* READING TEXT *
Results of Operations

 
Message from the President

      A message from the president regarding fiscal year 2004 and expectations for fiscal year 2005 can be found immediately preceding Item 1 of this Annual Report on Form 10-K.

 
Overview of Fiscal Year 2004 Compared With 2003

      Fiscal year 2004 revenue declined 9.5% and was negatively impacted by continued economic uncertainty in the Americas and European markets, the impact of competing technologies on line matrix product sales, and IBM’s conversion to a direct ship method in EMEA. IBM’s conversion to a direct ship method in EMEA resulted in a slow-down in orders as they worked down their existing inventory and was completed in the fourth fiscal quarter. We continued to grow our thermal printer sales, which were up 15.7% over the prior year. Gross margins improved as a result of a stronger Euro, lower warranty expenses and lower provision for excess inventory. We continue to invest a higher than industry average in research and development. Cost control programs reduced general and administrative expenses. Sales and marketing costs increased as we pursued revenue growth through our strategic initiatives that include geographic expansion, demand generation by marketing to the installed base and focused attention on the rapidly emerging opportunities presented by RFID. Cash balances increased by $7.1 million principally as a result of stock option exercises, asset-management programs and results of operations. Expenditures of $1.1 million were made to buy back company stock.

* EXTRACTED DATA *
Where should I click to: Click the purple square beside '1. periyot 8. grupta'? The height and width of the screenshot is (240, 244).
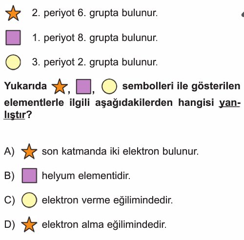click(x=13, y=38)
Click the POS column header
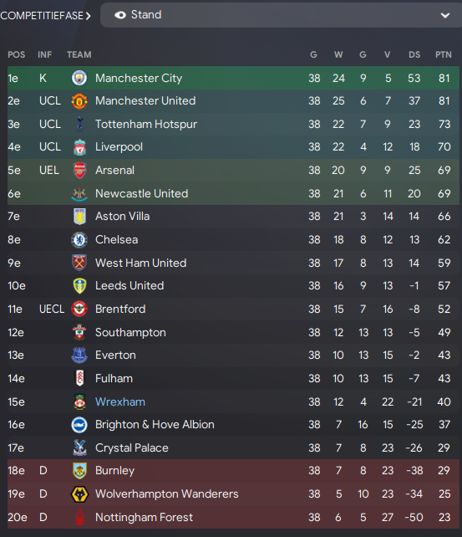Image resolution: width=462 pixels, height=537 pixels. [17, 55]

* * *

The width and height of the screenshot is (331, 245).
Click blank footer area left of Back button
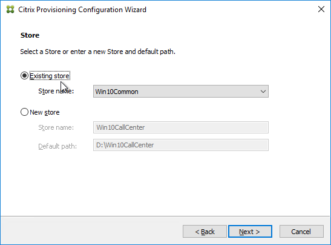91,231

---

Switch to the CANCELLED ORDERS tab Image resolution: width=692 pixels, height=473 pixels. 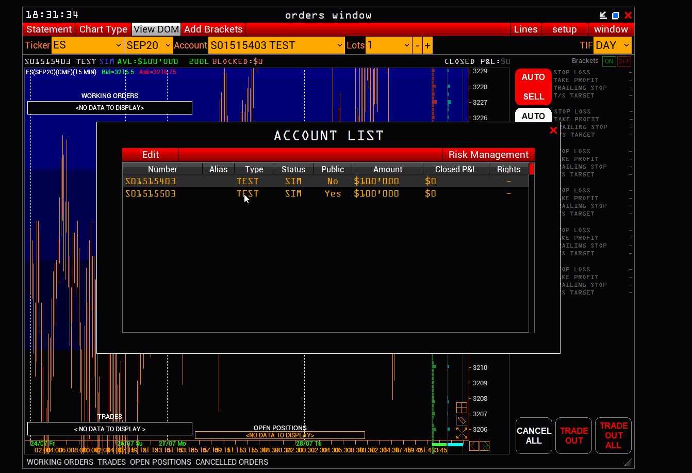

* WHAT THE TASK ASKS *
Reproduce the fiscal 2004 results text from "A message from" to "Report on Form 10-K.".

* TASK RESULT *
A message from the president regarding fiscal year 2004 and expectations for fiscal year 2005 can be found immediately preceding Item 1 of this Annual Report on Form 10-K.